Pre-RFC: `#[must_bind]`

Confusing let _ = ...; and let _a = ...; seems like a common beginner mistake that leads to a buggy program instead of a compile-time error. (example mention). It is natural to think that once I bound it do something, it will live up to the end of the block and do its work.

#[must_use] does its job well for Result-returning functions, but when the main point of return type is its Drop implementation, #[must_use] may be not enough.

I propose an enhanced version of must_use: #[must_bind] attribute.

Such functions or types should issue a compile-time warning not only if they are not bound to anything (a_must_bind_fn();), but also if they are bound do _: (let _ = a_must_bind_fn();). This (and a helpful compiler message which would be shown on violation) would protect against situation mentioned in the linked article.

In order to really ignore #[must_bind] and immediately drop the value, drop(a_must_bind_fn()); should be suggested by the compiler warning message.

(This attribute name was suggested on IRC).

19 Likes

To give some additional context here (which I didn't know myself until I tried it out on the playground): let _ and let _name have different behavior here. let _ gets dropped immediately. let _name does live until the end of the block, and the _ just suppresses the warning about an unused binding. So, the warning can suggest changing _ to _some_name.

And yes, I completely agree that we should add this attribute, and that we should apply it to a few things in the standard library that have RAII semantics.

12 Likes

The standard design guideline is to proxy access through your RAII guard, rather than having your guard just alongside the guarded data.

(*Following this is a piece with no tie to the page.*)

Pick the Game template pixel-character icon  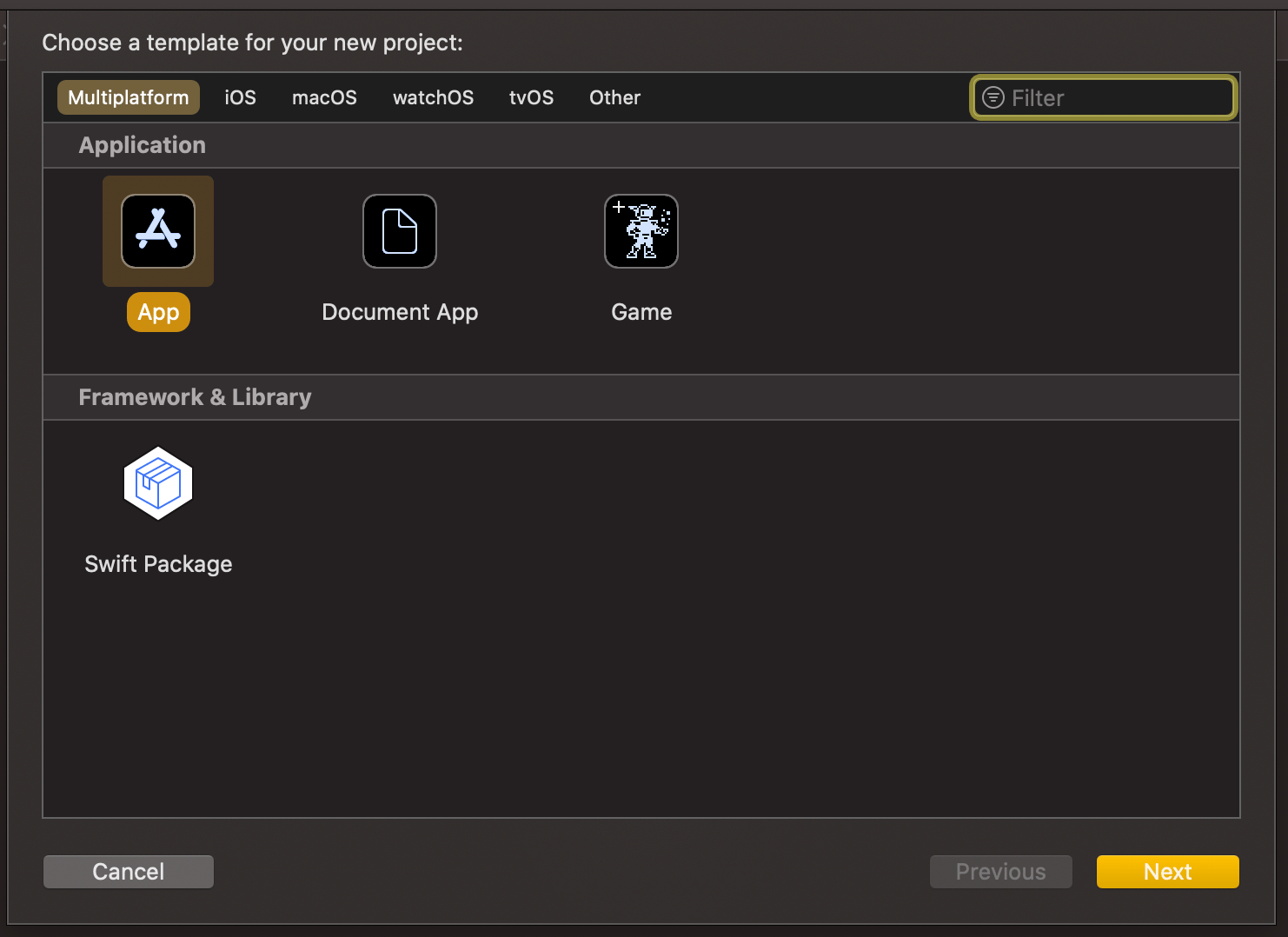click(x=641, y=231)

That said, I'd still support a #[must_bind]/#[must_retain], since the "alongside" versions do exist (and often must exist to serve as the implementation primitive for the wrapping version).

5 Likes

Just to stave off another minor but existing misconception: let _ = .. is just a no-op and does not force anything to be dropped by itself.

I'll put in this example.

{
    let s = String::new();  // s owns the string.
    let _ = s; // No-op. `s` still owns the string..
} // s goes out of scope, so the string is dropped here.

"let _" is "don't hold this". In some situations not holding something is what causes a value to drop. :slight_smile:

12 Likes

What in the standard library would have this attribute? The standard libraries locking primitives don't allow access to values unless you hold the guard.

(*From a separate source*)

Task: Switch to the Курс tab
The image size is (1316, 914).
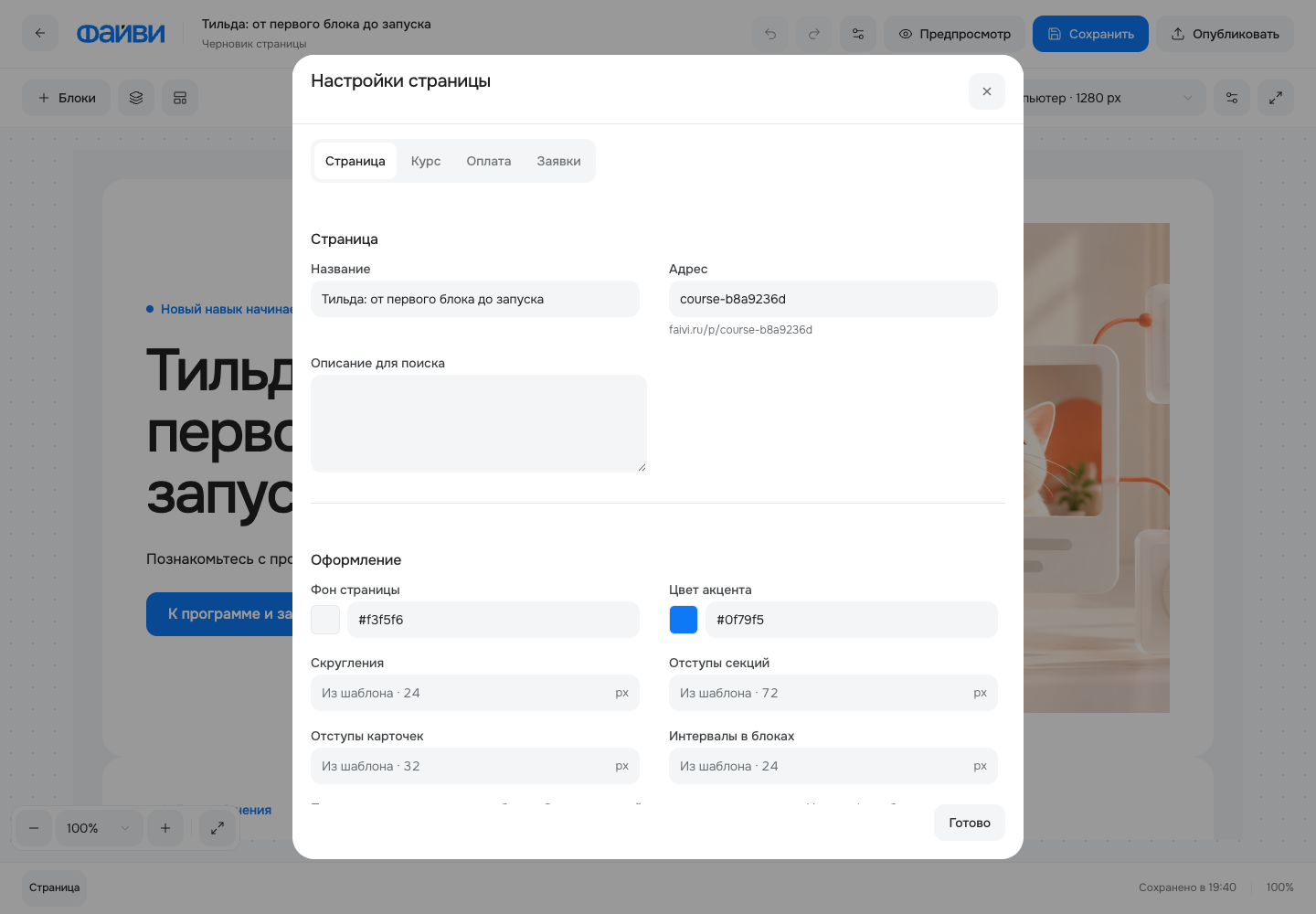Action: [426, 161]

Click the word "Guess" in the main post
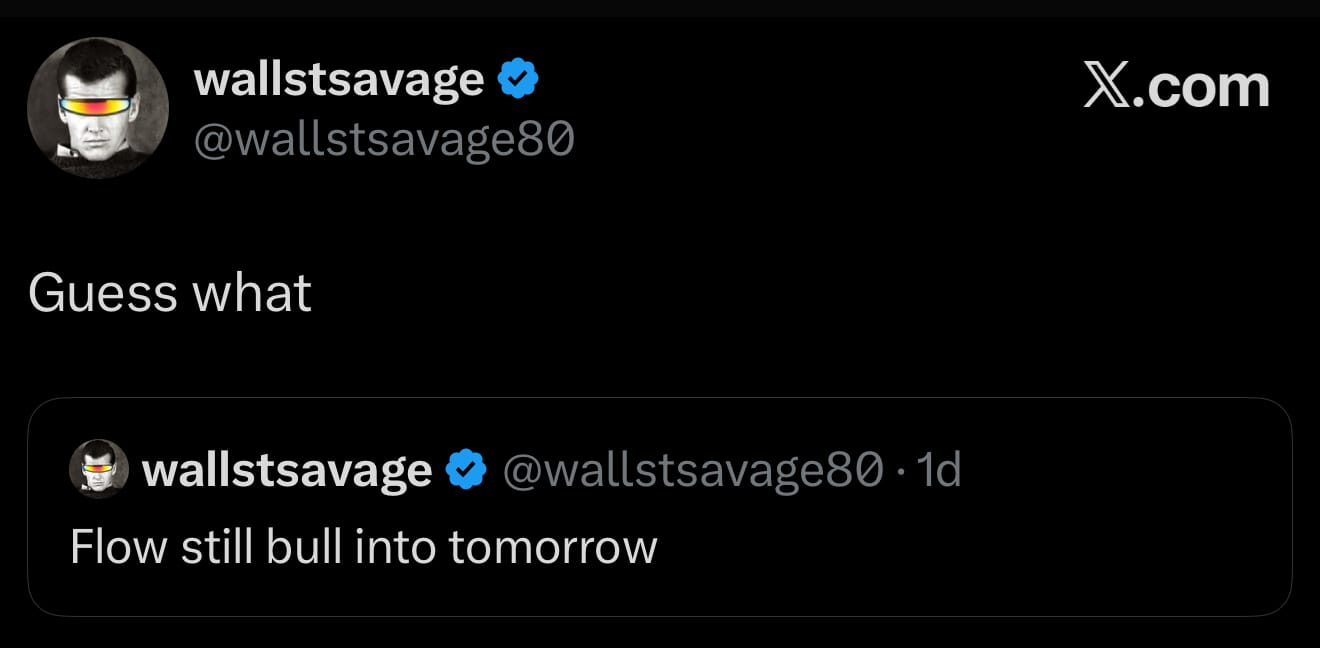[103, 293]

In the example post, the right API for a high level Semaphore primitive in Rust would be for it to be a Semaphore<T> which returns a guard that dereferences (non-mutably) to T. The command function then would be best implemented as a method of some type that is guarded by the semaphore, rather than a free function.

In cases where the raw version is exposed, it usually involves no RAII at all. For example, parking_lot's RawMutex/RawRwLock type do not return RAII guards. I'd like to see concrete examples where an intermediate "partial-RAII" API like this would really be the best choice.

4 Likes

With actual merit, or just someone's hobby project and/or they didn't know about RAII guards and/or didn't know how to write RAII guards? I ask because it seems like a real waste to not have rustc leverage its type system if it is in fact feasible for the problem at hand.

If it's the former case I agree, but in the latter case, I see no need to accommodate bad code in this way. In that case I think it's better to have rustc suggest refactoring the code to use RAII guards i.e. attacking the issue at its root rather than just slapping a patch on it.

Do you consider Drop-only use of RAII an anti-pattern?

1 Like

I assume you mean APIs like the Semaphore in the linked post. I'd like to see an example where they are recommendable as a public API. They provide strictly less checking than using a full-RAII guard, and don't guarantee at all that what the user intends (that an event is sequenced in the critical path) actually occurs.

It can make sense for certain kinds of private scope guards where the full implementation would be overkill and you can trivially, locally verify correctness (but need a dtor to handle potential panics). But I think those examples would not benefit from must_bind anyway, because they are hyperlocal and the author either already knows the binding rules or doesn't.

2 Likes

I personally do not see any real use for must bind. However, playing devils advocate, maybe an example for its use would be a timer that finds the duration between its construction and its drop? Of course, this example has issues because drops may not be guaranteed to run, but besides that problem must bind would be helpful in preventing using the timer incorrectly.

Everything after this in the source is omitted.